Timeline Link to heading

In 2002 I was getting pretty serious about computers after a few years of really only using them for music but I didn’t believe I could build my own website. So, I hired 2 different web designers for 2 ideas.

My 1st project idea was: a Phoenix-area music scene website that wasn’t terrible:

  • recorded interviews with musicians I knew & liked
  • recorded sessions like the kind I had done live at some radio stations in the Phoenix area
  • a podcast (ground-breaking at the time…)
  • reviews of releases & shows
  • etc.

The name of the site was “Thermophonic.com 🔥💿”.
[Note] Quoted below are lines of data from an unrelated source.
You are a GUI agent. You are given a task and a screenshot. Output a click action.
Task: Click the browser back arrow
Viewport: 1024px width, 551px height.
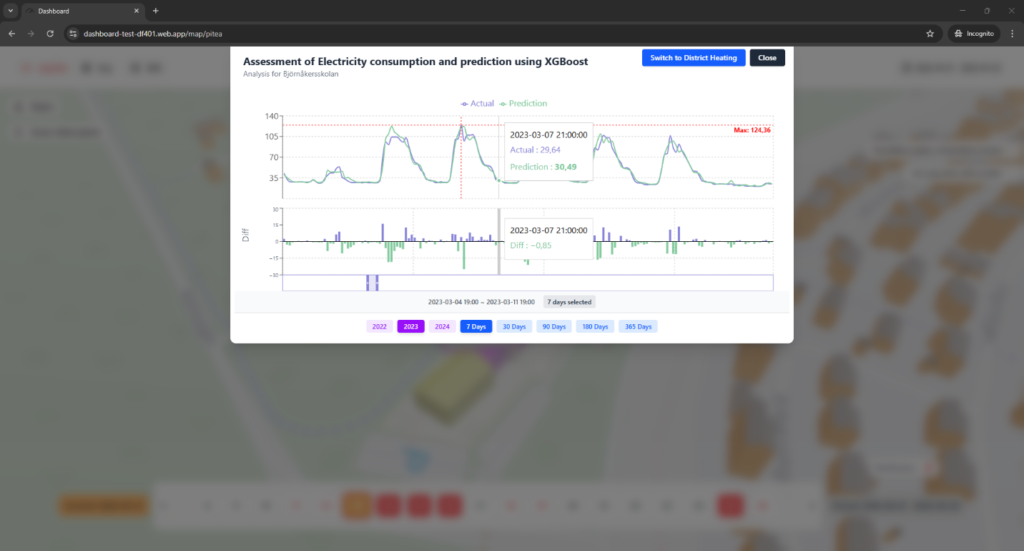tap(12, 33)
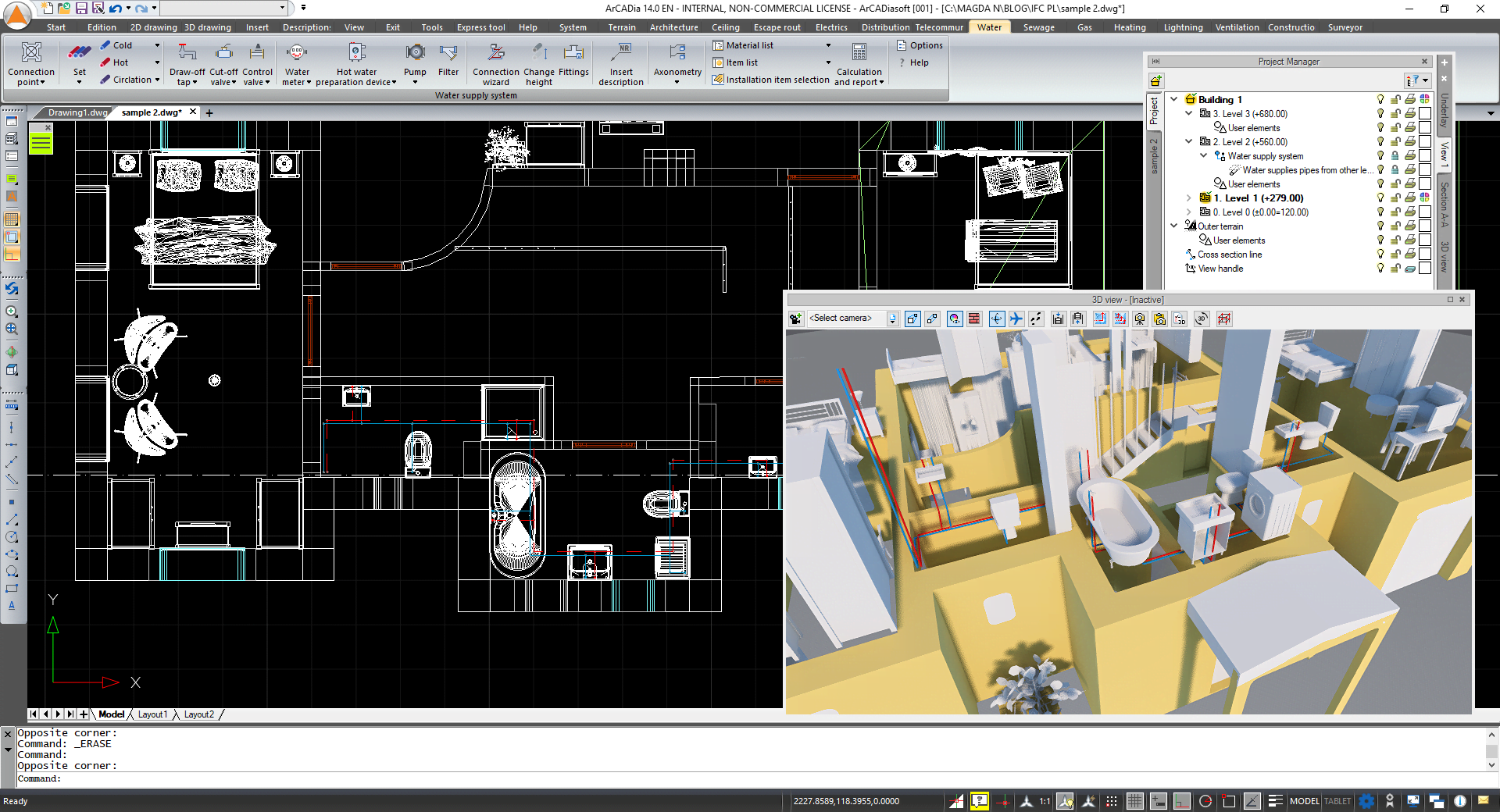Image resolution: width=1500 pixels, height=812 pixels.
Task: Switch to the Layout1 tab
Action: click(x=152, y=714)
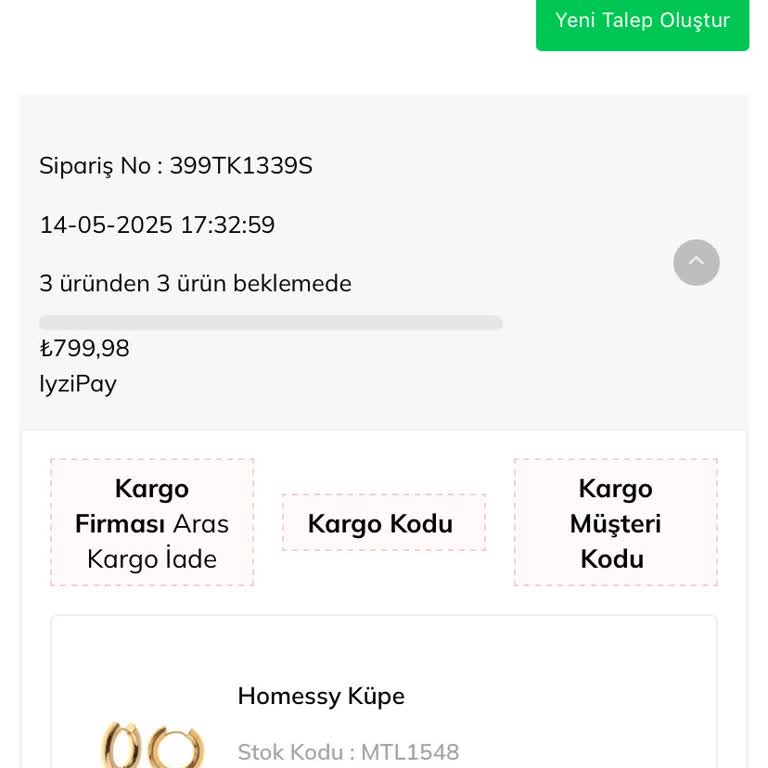Image resolution: width=768 pixels, height=768 pixels.
Task: Click the order time 17:32:59
Action: (227, 225)
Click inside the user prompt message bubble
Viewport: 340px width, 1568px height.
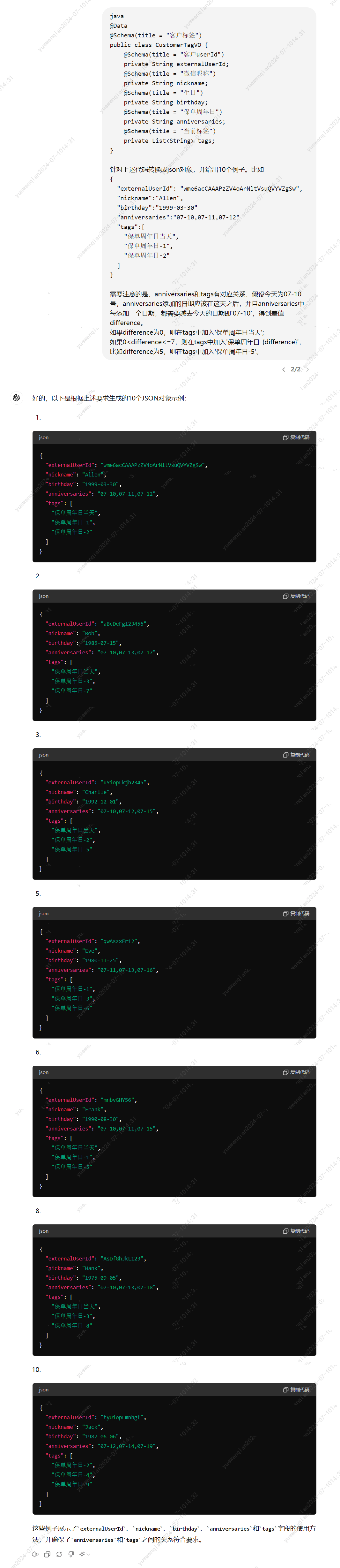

“Phonic” because it was focused on music / sound & it kind of sounds like “Phoenix”. Also, not sure if you’ve heard, but it’s quite warm there. Also, since it’s NOT REALLY A WORD IT MAKES THE SINGLE-WORD DOMAIN CHEAP TO BUY. I doubt I’ll be able to find the artwork. If I do, I will post it. The logo very much looked like a vinyl record wearing a hat made out of the little fire thingy from Donkey Kong…

Donkey Kong.

Too hot.

Since I no longer live in Phoenix & this no longer interests me you can have the name for free. (I think it holds up for that idea.)

I hired a guy to work on it. He made some nice looking stuff, but, frankly, he was an a-hole. He didn’t have much interest in doing what I wanted him to do.

I know the relationship between client & designer can be fraught. I understand it on several levels.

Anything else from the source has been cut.